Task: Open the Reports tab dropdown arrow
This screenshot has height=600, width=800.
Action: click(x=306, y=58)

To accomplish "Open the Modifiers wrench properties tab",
--- --- ---
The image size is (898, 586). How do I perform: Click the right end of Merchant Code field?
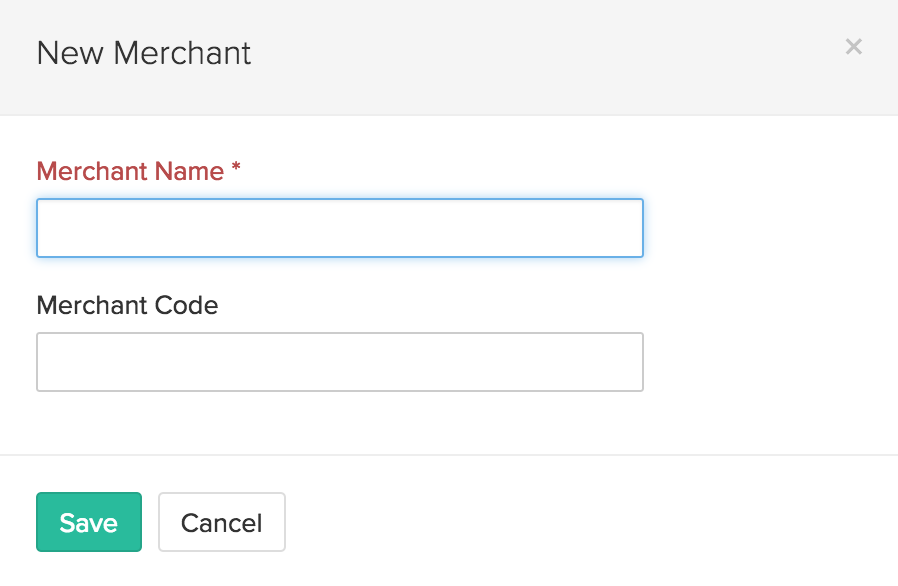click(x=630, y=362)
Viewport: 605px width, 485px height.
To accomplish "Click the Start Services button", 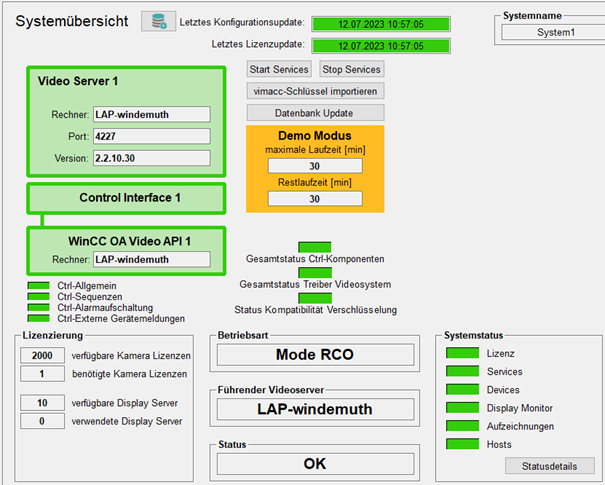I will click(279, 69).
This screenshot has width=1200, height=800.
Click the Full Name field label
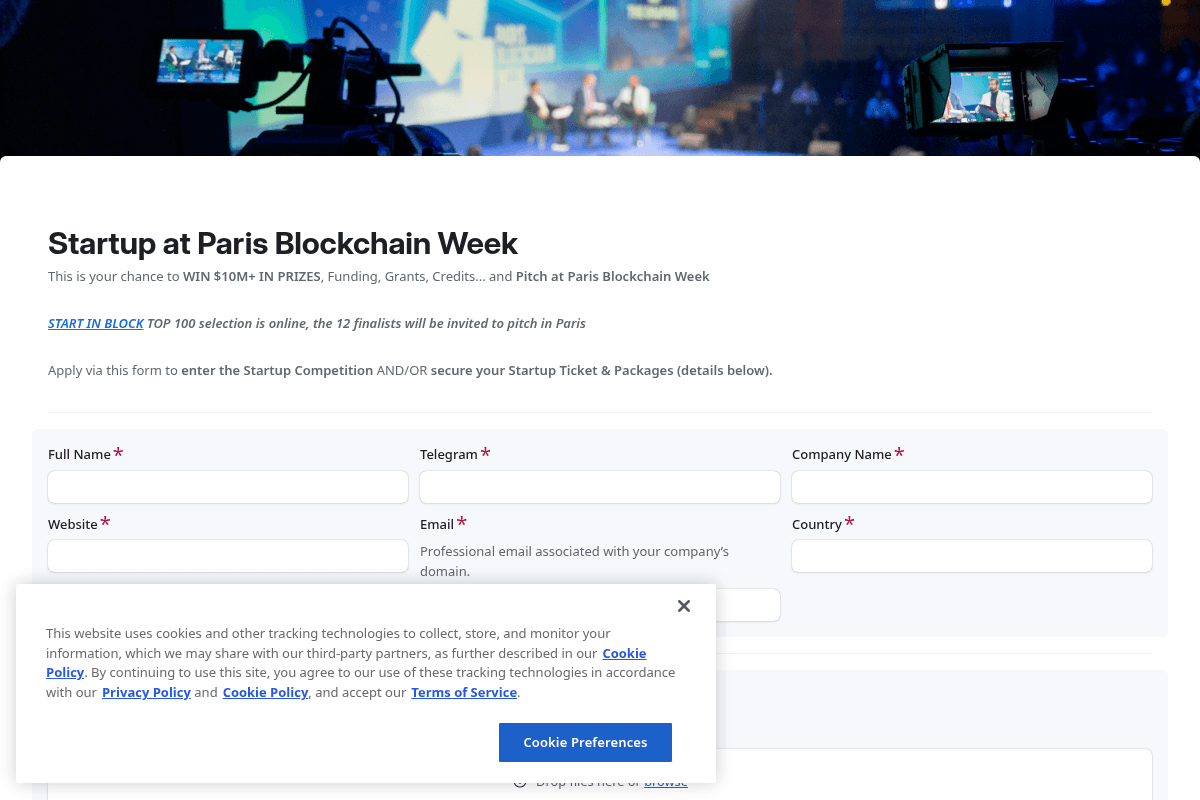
--- --- ---
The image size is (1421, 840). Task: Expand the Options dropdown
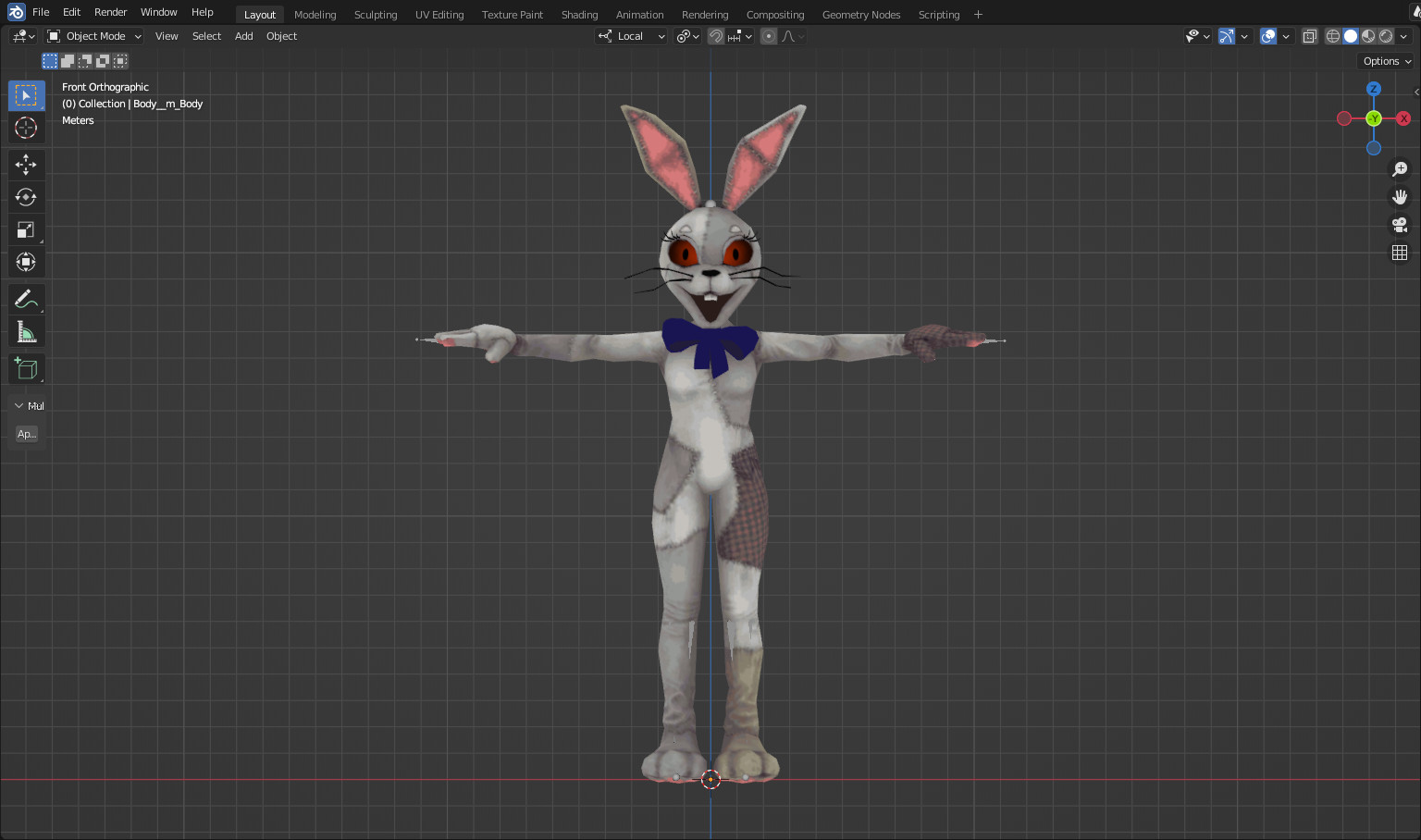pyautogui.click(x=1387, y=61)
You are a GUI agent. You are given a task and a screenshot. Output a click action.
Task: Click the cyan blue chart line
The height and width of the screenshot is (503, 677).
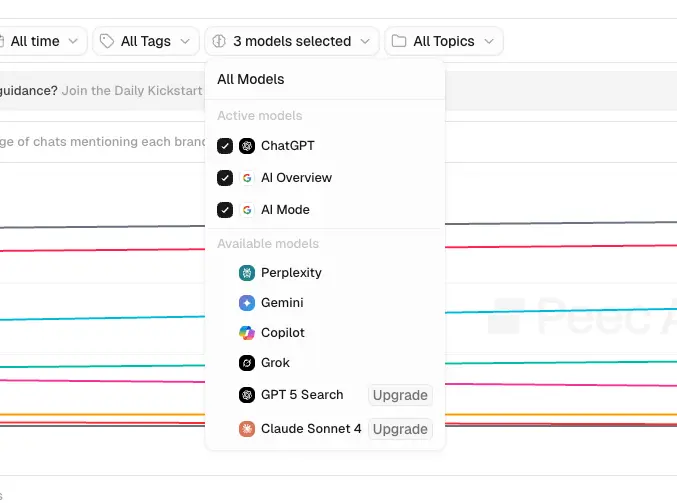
--- --- ---
* WHAT IS EXPECTED
Sift the material for lines with the string "Open". Copy each one found.

* REPLY
Task: Open the Reports tab dropdown arrow
To accomplish "Open the Modifiers wrench properties tab",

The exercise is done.